Face à ce bouleversement, la pression des industriels et des grands États membres est montée d’un cran. L’Allemagne, la France et l’Italie, dont les filières automobiles sont parmi les plus dynamiques et les plus vulnérables, multiplient les appels à la flexibilité. Le secteur réclame notamment des délais supplémentaires, des dérogations pour certains carburants alternatifs ainsi que la possibilité de continuer à vendre des hybrides rechargeables ou des véhicules électriques avec prolongateur d’autonomie.
Pour tenir compte de ces demandes, la Commission européenne, sous la houlette du commissaire Stéphane Séjourné, prévoit d’annoncer en décembre de nouveaux ajustements. Sans remettre en cause la date de 2035, des mesures de souplesse seront proposées.
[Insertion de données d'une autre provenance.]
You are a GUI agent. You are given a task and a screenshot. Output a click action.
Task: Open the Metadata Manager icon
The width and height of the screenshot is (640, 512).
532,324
Clause de revoyure anticipée (prévue à l’origine pour 2026), crédits d’émissions de carbone pour les constructeurs ou encore facilitation de la production locale de batteries et technologies propres font partie des pistes envisagées.
L’industrie automobile pas prête
Les constructeurs automobile alertent sur les risques de perte de compétitivité, de menaces sur l’emploi et d’explosion des prix pour les véhicules électriques. Actuellement, les ventes de voitures électriques plafonnent autour de 15% des nouvelles immatriculations, loin de l’objectif d’un marché 100% électrique en à peine 10 ans. L’infrastructure de recharge, les coûts de production, l’innovation technologique et le soutien public massif sont devenus les clés de la réussite.
La France et l’Allemagne, mais aussi les pays nordiques, affichent des stratégies parfois très différentes. Alors que certains veulent accélérer le calendrier (Suède, Pays-Bas, Norvège dès 2025), d’autres réclament la prise en compte de solutions alternatives, comme l’hydrogène, les biocarburants ou le e-fuel neutre en carbone.
Le consommateur européen sera donc fortement impacté dans ses choix. Outre l’impact sur les prix et l’offre disponible, il devra s’adapter aux nouvelles normes, à l’entretien des véhicules électriques ainsi qu’à une législation susceptible d’évoluer rapidement si la Commission européenne entérine les recommandations des constructeurs et des États membres. Les prochaines annonces de Bruxelles, prévues le 10 décembre, préciseront les modalités de ce changement historique. Wait and see.
- En 2035, la vente de voitures neuves à moteur thermique (essence, diesel, hybride) sera interdite en Europe.
- Des mesures de flexibilité et des accompagnements pour les constructeurs seront précisés en décembre, sous la pression des États et de l’industrie.
- La réussite du virage électrique dépendra du soutien public, de l’innovation technologique et d’un équilibre entre ambition écologique et réalités économiques.